En Uruguay despuntó su pasión por el canto. Integró dúos pero descubrió que “era muy triste la vida de los músicos”. Una paternidad temprana, a los 19, y la posibilidad de comenzar a trabajar en la construcción de la represa y central hidroeléctrica de Salto Grande hicieron el resto. Y la música quedó atrás. “En esa obra aprendí todo lo que sé sobre carpintería metálica, soldadura, tornería...”. También conoció el buceo. Tal vez por eso las “aguas oscuras”, como las de río, son su medio favorito.
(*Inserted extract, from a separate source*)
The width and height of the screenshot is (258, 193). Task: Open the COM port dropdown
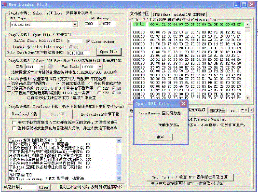(42, 67)
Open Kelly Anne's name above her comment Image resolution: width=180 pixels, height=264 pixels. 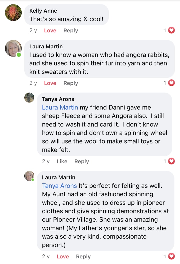(x=43, y=11)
La vida acuática de “Tony”
“Tiene algo maravilloso bucear al tacto, porque vos encontrás una botella, pero te das cuenta al empezar a tocar y sentir las formas que tiene. Y el viaje del fondo a la superficie es de una ansiedad total, porque vas a comprobar lo que realmente es” cuenta.
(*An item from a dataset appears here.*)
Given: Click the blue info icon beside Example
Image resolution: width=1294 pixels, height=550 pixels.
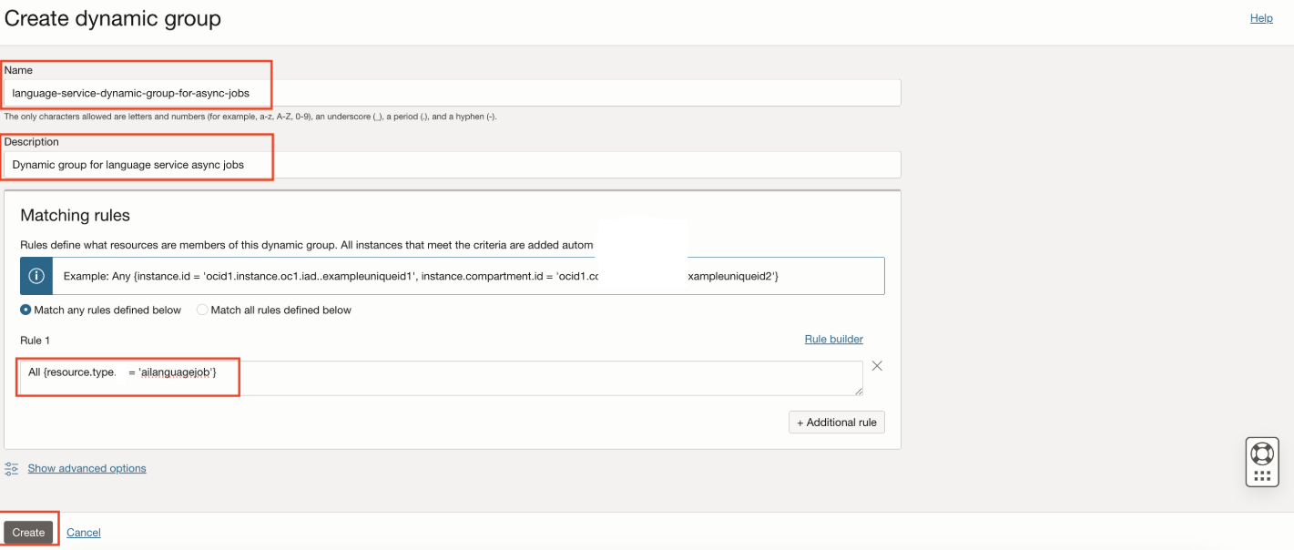Looking at the screenshot, I should (36, 276).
En la represa trabajó 9 años. Al cesar su labor comenzaron los problemas finacieros y su relación de pareja se resintió. De su primera esposa tiene 2 hijos, una nena y un varón que hoy superan los 30 años.

Buscando ampliar sus horizontes laborales se radicó en Argentina. Viajó a Mar del Plata y Puerto Madryn. Tras su llegada a San Antonio, nunca volvió a pensar en afincarse en Uruguay. “Tenía 30 años al llegar. Vine porque en Madryn había marea roja, y yo me dedicaba a la captura de mariscos. Mi primer residencia fue en Piedras Coloradas. Vivia en carpa, y me iba a bañar a la casa del “Tana” Leuze, el buzo que me trajo acá”.

Su afición también lo llevó a descubrir “la arqueologia submarina. Trabajé con el arqueólogo Daniel Schavelzon en la desembocadura del Rio Negro” recuerda. Después, se sucedieron sus colaboraciones en eventos similares.

Hoy sólo busca disfrutar de la vida con Norma, su pareja, con la que tiene dos hijos. “”Con los que viven en Uruguay son 4 en total. En enero llega mi hija más grande”. Y quiere editar “Vida de buzo”, un libro que escribió hace tiempo y compila una serie de historias que nacieron de su pasión por bucear.